## ASSIGNMENT:
From the line that contains "Given: Go to Оптимизация section" to the final line of the entries, return every line exactly and leave out all others.

## Saved entries:
══════
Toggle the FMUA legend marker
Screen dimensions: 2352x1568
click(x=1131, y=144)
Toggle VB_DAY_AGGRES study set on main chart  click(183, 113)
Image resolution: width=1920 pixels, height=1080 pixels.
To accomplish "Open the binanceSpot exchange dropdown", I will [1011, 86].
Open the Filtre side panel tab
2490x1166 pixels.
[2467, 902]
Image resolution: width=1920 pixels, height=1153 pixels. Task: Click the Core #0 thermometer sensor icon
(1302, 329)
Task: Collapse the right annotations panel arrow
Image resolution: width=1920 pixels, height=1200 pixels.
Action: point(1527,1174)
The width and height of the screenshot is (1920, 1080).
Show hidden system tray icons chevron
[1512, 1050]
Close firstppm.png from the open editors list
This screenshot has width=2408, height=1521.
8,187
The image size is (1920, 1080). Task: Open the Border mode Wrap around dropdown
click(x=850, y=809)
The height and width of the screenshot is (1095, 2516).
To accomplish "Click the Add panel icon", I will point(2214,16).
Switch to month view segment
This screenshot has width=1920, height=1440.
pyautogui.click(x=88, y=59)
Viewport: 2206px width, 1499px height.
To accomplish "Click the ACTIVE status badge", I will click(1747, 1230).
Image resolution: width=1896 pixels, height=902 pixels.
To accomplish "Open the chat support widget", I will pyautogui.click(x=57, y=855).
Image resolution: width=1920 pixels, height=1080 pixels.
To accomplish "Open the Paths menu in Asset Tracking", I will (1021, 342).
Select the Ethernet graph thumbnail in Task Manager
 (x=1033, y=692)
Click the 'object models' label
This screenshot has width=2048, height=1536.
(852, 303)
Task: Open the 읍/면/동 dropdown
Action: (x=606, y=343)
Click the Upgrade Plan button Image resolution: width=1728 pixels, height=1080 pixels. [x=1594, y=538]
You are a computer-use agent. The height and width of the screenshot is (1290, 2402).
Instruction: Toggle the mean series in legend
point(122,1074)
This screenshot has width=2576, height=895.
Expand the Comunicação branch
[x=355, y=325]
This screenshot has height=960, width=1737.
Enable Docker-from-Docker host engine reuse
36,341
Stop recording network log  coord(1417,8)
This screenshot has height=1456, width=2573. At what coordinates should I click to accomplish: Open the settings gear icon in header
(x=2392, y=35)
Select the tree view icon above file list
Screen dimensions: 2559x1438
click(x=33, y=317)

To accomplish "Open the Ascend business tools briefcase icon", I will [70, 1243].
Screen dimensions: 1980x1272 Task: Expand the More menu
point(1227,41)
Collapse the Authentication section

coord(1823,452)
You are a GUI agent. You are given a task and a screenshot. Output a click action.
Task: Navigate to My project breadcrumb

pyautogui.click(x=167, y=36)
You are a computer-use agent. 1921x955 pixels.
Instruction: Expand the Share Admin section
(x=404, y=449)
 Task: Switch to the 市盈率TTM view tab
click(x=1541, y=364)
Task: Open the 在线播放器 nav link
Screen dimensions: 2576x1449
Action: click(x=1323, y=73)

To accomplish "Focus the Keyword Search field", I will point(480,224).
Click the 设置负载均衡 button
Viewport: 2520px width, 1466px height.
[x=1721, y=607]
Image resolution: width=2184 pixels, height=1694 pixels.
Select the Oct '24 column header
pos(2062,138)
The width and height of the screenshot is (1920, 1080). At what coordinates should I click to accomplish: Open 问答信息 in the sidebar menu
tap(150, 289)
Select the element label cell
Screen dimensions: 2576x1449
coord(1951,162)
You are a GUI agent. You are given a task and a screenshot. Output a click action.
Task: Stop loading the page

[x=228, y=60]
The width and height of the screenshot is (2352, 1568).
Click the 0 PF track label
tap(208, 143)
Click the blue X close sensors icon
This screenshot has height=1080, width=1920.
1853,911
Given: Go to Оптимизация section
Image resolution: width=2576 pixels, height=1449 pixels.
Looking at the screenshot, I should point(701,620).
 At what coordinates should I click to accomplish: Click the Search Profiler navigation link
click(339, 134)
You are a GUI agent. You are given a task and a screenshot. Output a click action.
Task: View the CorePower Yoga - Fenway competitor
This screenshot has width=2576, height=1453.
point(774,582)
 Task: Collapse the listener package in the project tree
══════
## WRITTEN REPLY:
Given: Go to Оптимизация section
Image resolution: width=2576 pixels, height=1449 pixels.
Looking at the screenshot, I should point(701,620).
 At what coordinates should I click to accomplish: Click the Search Profiler navigation link
click(339, 134)
You are a GUI agent. You are given a task and a screenshot. Output a click action.
Task: View the CorePower Yoga - Fenway competitor
This screenshot has width=2576, height=1453.
point(774,582)
 Task: Collapse the listener package in the project tree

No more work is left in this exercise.